Long Island Business News, Aug 11, 2006 by Jeremy Harrell
If at first the Town of North Hempstead didn’t succeed in making the Roslyn Country Club a historic landmark, it tried, tried, tried (and tried) again.
Last week, however, a state appellate court might have finally put the argument to rest: In a terse two-page verdict, a unanimous panel of the Appellate Division, Second Department, thwarted the town government’s fifth attempt in endowing the club with landmark status.
Led by Judge James Edward Pelzer, the court said the town’s latest landmark designation try, made in 2004, was irrational because it was based on the same set of facts the court had previously struck down. The town’s Landmark Preservation Commission, boosted by neighborhood residents, had previously tried to confer a protected status in 1992, 1993, 1996 and 2000, only to see the designation turned aside.
They are afraid that the owner of the property will try to develop it with something other than a recreational facility, said M. Allan Hyman, a partner with Certilman Balin Adler & Hyman in East Meadow, who represented the club’s owner, Corona Realty Inc. of Mineola. The truth is that the property has no historic value whatsoever.
That isn’t to say the club doesn’t have an interesting history. In 1949, Levitt & Sons Inc. built the club as the centerpiece of a 600-home subdivision in Roslyn Heights, just south of the Long Island Expressway. The Roslyn Country Club, which may conjure images of immaculate greens and manicured fairways, in fact amounts to a clubhouse, a few tennis courts and a swimming pool.
Development residents paid $100 per year to swim and eat there, and a 1960 Court of Appeals ruling ensured that owners of the original development’s parcels would retain control over the 10- acre club through property easements. The court went so far as to hold the club’s annual dues at $100.
In the 40 years since, though, the club’s maintenance costs have far outstripped dues-related revenue and income made by the club’s caterer for special events such as weddings and bar mitzvahs. Four years ago, the club’s former caterer declared bankruptcy, and in the fallout, Corona Realty – led by Manouchehr Manny Malekan – bought the club for an estimated $2 million.
A year later, Malekan filed suit to have the residents’ easements annulled, a necessary step if he wanted to develop the 10 acres. Some residents countersued, arguing that Malekan sought to unjustly enrich himself. The land, if developed, would yield more than the $2 million Malekan paid, considering that older houses in the country club neighborhood go for more than $1 million apiece and new construction on old sites can command as much as $2.5 million.
Malekan has since dropped the suit, according to a Corona spokesperson, but blocking the town’s landmark efforts represented an important principle for the property owner.

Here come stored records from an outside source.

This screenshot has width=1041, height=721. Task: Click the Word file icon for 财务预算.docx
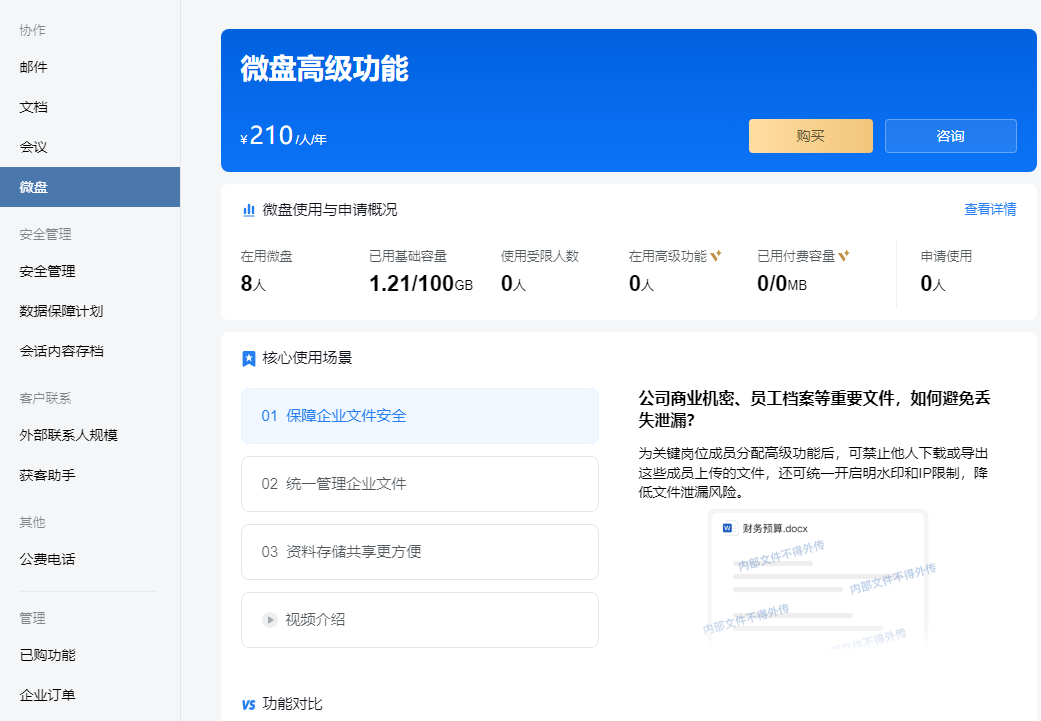(x=728, y=528)
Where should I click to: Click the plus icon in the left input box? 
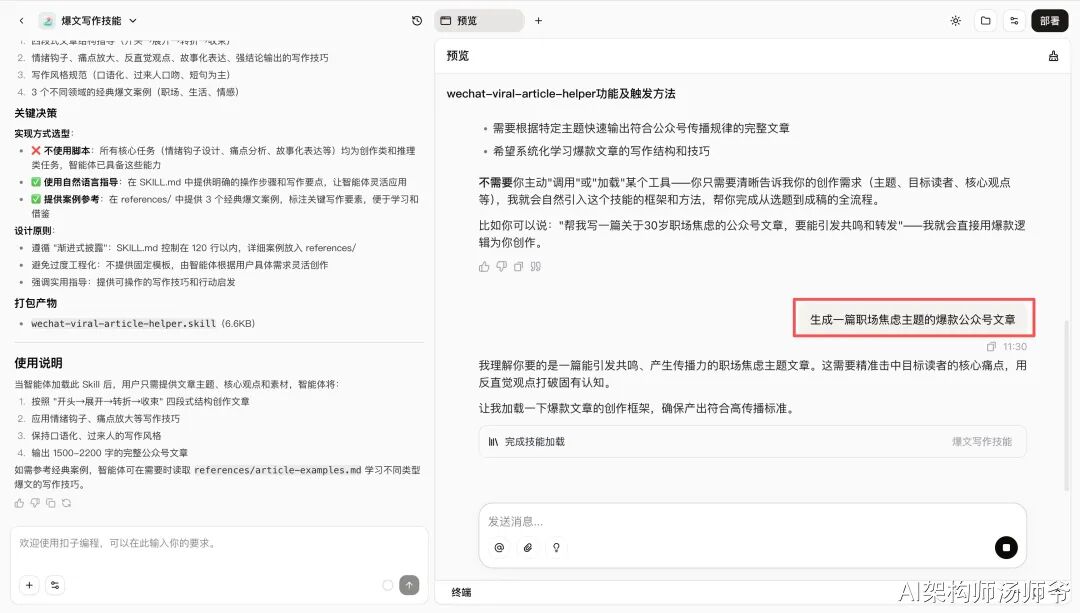click(x=28, y=585)
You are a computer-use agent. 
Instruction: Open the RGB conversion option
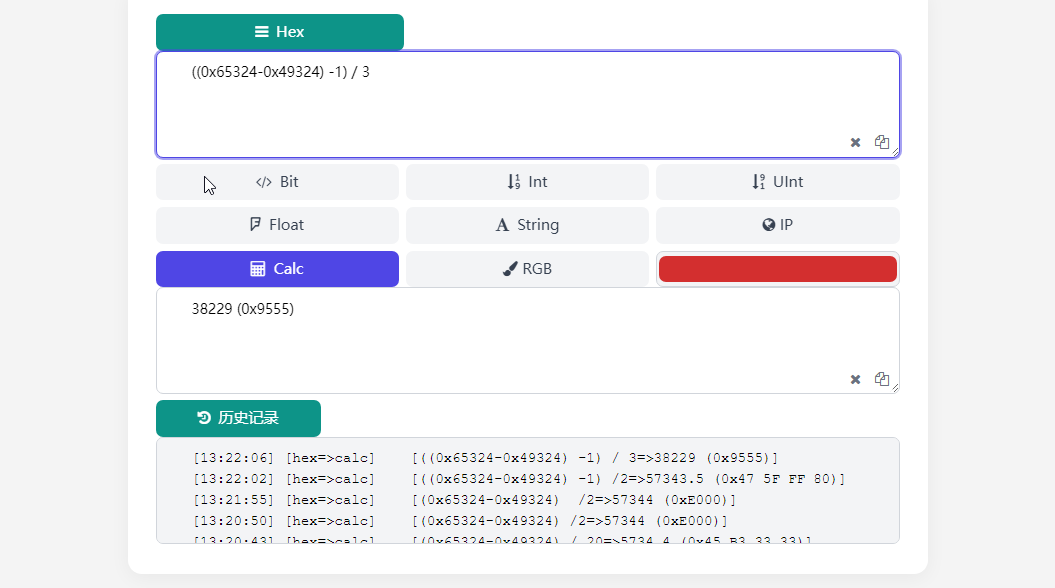[527, 269]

He wants the right to direct his land without a landmarking committee telling him what he can and can’t do with his land, Hyman said.

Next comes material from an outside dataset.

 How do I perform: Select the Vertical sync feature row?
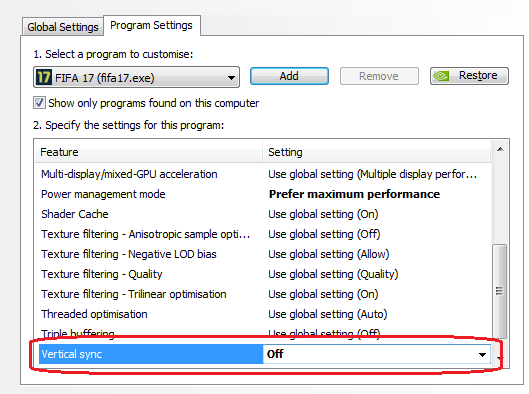coord(151,354)
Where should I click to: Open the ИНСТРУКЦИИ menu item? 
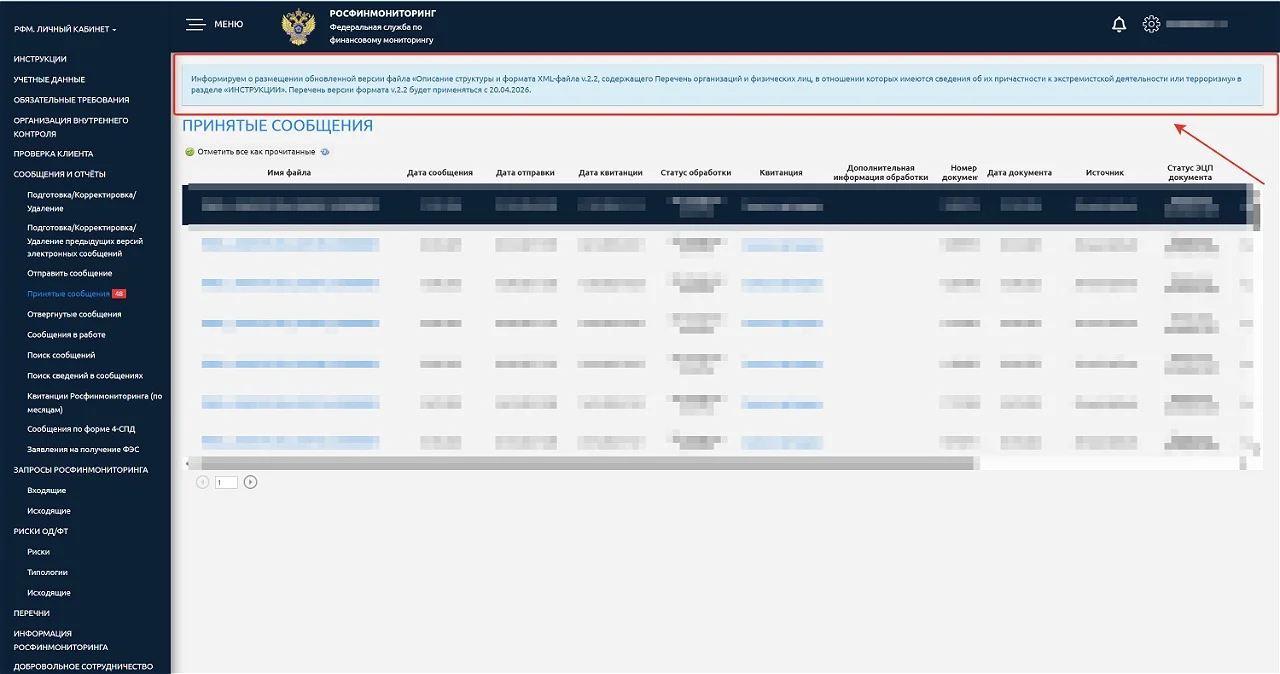[40, 59]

Malekan has raised the annual fee to $750, since the 1960 Court of Appeals ruling allows the club’s owner to raise rates if club revenue doesn’t keep pace with costs.

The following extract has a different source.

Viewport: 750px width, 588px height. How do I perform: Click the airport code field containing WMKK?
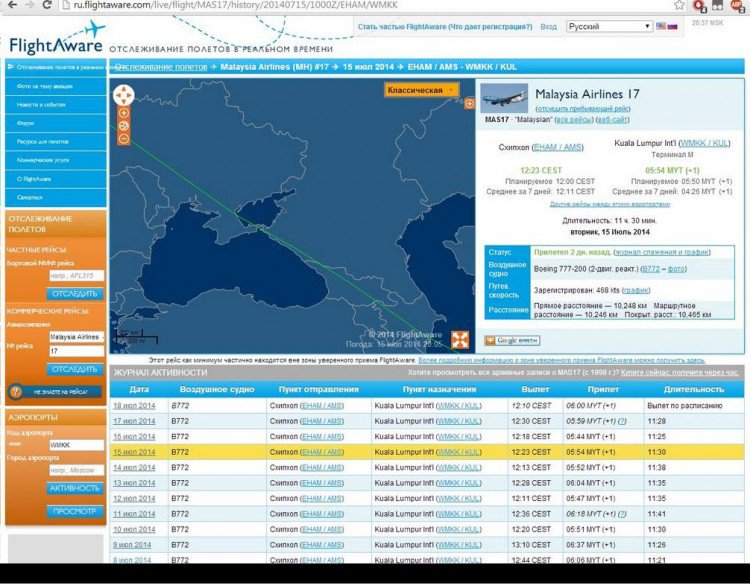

North Hempstead Town Attorney Richard Finkal said the town hasn’t decided whether to appeal the appellate court’s Aug. 1 ruling, a move that would require approval from the state’s highest court. Finkal, however, said he thinks the town should seek a reversal because there are legal questions that go beyond the matter at hand.
For one, Finkal said, the composition of town boards change over time, so it’s wrong for a court to say all the facts have been the same every time the town has tried to designate the Roslyn Country Club a historic landmark.
The town board that approved it in 1996 is not the same board that approved it in 2004, he said.